QUOTED PASSAGE -
* * * * * * * * *

Yet, I don't see the author acknowledging any limitation whatsoever above that response.
In the immediately preceding post the author said this:
Force a specific distribution of receipts on the client side (as discussed here). This will not be perfect, but it would have an immediate effect by making it much harder in practice to extract useful information from receipts.
and:
Keep in mind, this will not be a solution against the various "is online" side-channels, but make it harder for an attacker to extract more information from receipts.
I think that's pretty clearly acknowledging there are limitations to these solutions.
top-down, selfhosting-adverse
This is also a reason I dislike Signal. But we also should not let the perfect be the enemy of the good. Signal has gained significant mindshare among "regular" users, and is many many times better than the centralised alternatives for many reasons.
It seems to work fine with benefactors' dollars — some of which are technofascists, which should be a red flag IMHO
I don't know who you're referring to specifically, but I think in USA tech VC circles there seems to be a strong aspect of groupthink (with a strong whiff of opportunism, paying lip service to the current administration). In other words, you'd be hard pressed to find VCs who are not ostensibly "technofascists".
Note for moderators: I submitted with non-clickbait title. The article's title is "Free spy tool can track 3 billion WhatsApp users, drain batteries and data limits".
So you can see if someone is engaged with your conversation and this is a timing attack of some kind? Based on routing I guess this would leak no more information than the number of hops between you and your conversation partner.

* * * * * * * * *

EXCERPTED DATA -
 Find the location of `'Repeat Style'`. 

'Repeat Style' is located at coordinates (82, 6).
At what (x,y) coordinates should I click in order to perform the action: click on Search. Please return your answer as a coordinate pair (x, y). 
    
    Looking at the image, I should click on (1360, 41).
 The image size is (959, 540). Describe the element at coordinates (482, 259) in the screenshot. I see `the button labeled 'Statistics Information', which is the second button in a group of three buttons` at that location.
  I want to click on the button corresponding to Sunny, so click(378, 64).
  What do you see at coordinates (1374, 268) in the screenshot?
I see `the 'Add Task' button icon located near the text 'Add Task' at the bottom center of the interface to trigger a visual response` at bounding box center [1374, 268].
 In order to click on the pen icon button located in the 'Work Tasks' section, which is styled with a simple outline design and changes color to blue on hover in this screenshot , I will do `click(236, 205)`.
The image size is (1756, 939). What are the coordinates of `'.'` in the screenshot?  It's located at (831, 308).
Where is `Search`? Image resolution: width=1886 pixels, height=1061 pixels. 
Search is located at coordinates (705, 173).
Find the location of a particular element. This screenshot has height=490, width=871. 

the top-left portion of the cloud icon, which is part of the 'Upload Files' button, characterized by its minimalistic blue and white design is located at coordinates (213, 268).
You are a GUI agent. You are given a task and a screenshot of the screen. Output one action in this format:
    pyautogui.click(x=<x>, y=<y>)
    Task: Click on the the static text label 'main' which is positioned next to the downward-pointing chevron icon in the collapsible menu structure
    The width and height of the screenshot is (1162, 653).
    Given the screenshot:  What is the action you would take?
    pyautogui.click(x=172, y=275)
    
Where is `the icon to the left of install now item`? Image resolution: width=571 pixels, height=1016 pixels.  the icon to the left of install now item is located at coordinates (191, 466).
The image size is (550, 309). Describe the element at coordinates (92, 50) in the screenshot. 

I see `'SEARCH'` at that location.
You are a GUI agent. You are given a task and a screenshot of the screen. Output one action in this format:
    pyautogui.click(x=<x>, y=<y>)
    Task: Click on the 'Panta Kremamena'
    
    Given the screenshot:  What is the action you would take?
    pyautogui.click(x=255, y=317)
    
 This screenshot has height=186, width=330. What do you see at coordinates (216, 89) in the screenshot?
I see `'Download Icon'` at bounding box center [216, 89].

* * * * * * * * *

Continue the forum discussion about delivery-receipt side channels in messaging apps, picking up right after its final sentence. The rows above come from a separate, unrelated source.

ANSWER TO THIS PROBLEM -
Does anybody remember when things like Tinder were publishing exact distance information between people allowing triangulation? They solved it by essentially chopping off the more detailed bits in the lat-longs they used for that calculation, plus minor additional obfuscation. This side channel, by comparison, probably can't tell you which country your conversation partner is even in without significant additional resources.
It doesnt have to be your conversation, it tells you if the app is open, or if the device is locked or not. From that you can deduce when the victim wakes up or goes to sleep, for example.
Adding to cosarara's comment, it's also possible to distinguish between different network connections.
E.g., if your home and work wi-fi have different RTT distributions, you can figure out where they are. Or if the variance jumps up in a certain time period, maybe they were traveling and switching towers a bunch (dunno precisely how mobile timing is)?